=== OBJECTIVE ===
Extract the rows from the start through the line containing "Action: [298, 194]", both ends included, and reproduce them verbatim without the pictures.

##### MATERIALS PROVIDED #####

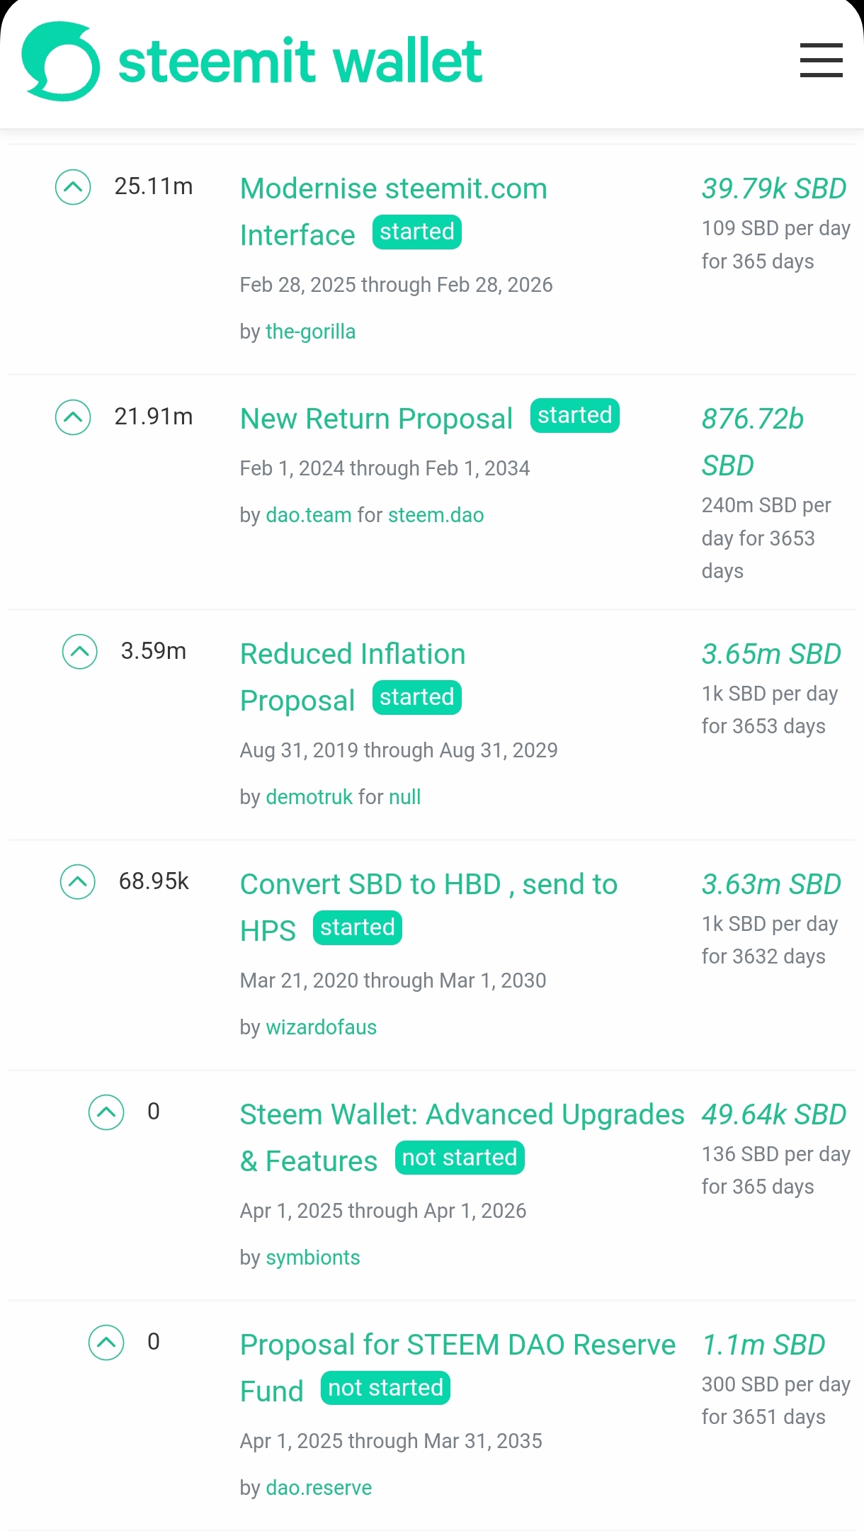Click the Steemit logo icon
The width and height of the screenshot is (864, 1531).
click(x=60, y=62)
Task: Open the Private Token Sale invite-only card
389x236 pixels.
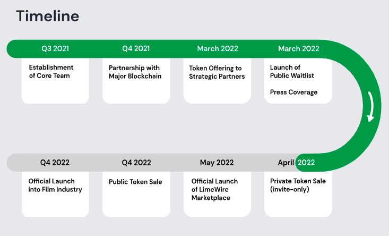Action: [298, 194]
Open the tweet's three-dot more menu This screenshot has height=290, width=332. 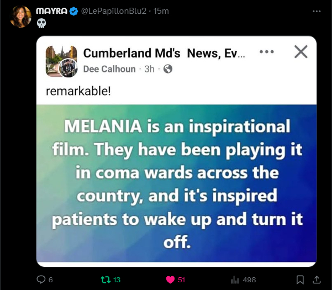(317, 11)
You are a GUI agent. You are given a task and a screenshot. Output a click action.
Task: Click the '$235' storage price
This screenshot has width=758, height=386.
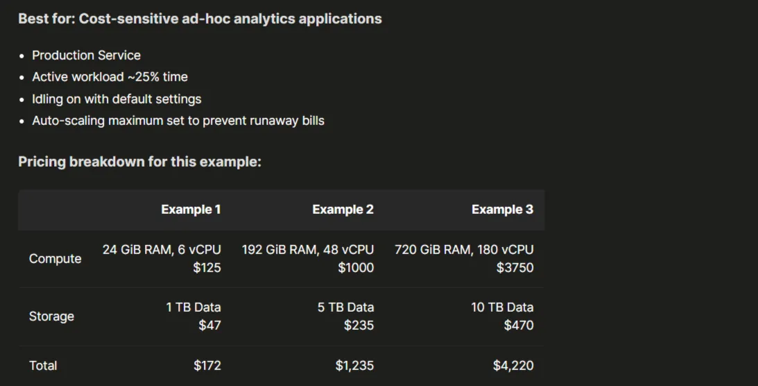click(x=359, y=325)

#####

=== WRITTEN SOLUTION ===
Click the Steemit logo icon
The width and height of the screenshot is (864, 1531).
click(x=60, y=62)
Task: Open the Private Token Sale invite-only card
389x236 pixels.
Action: [298, 194]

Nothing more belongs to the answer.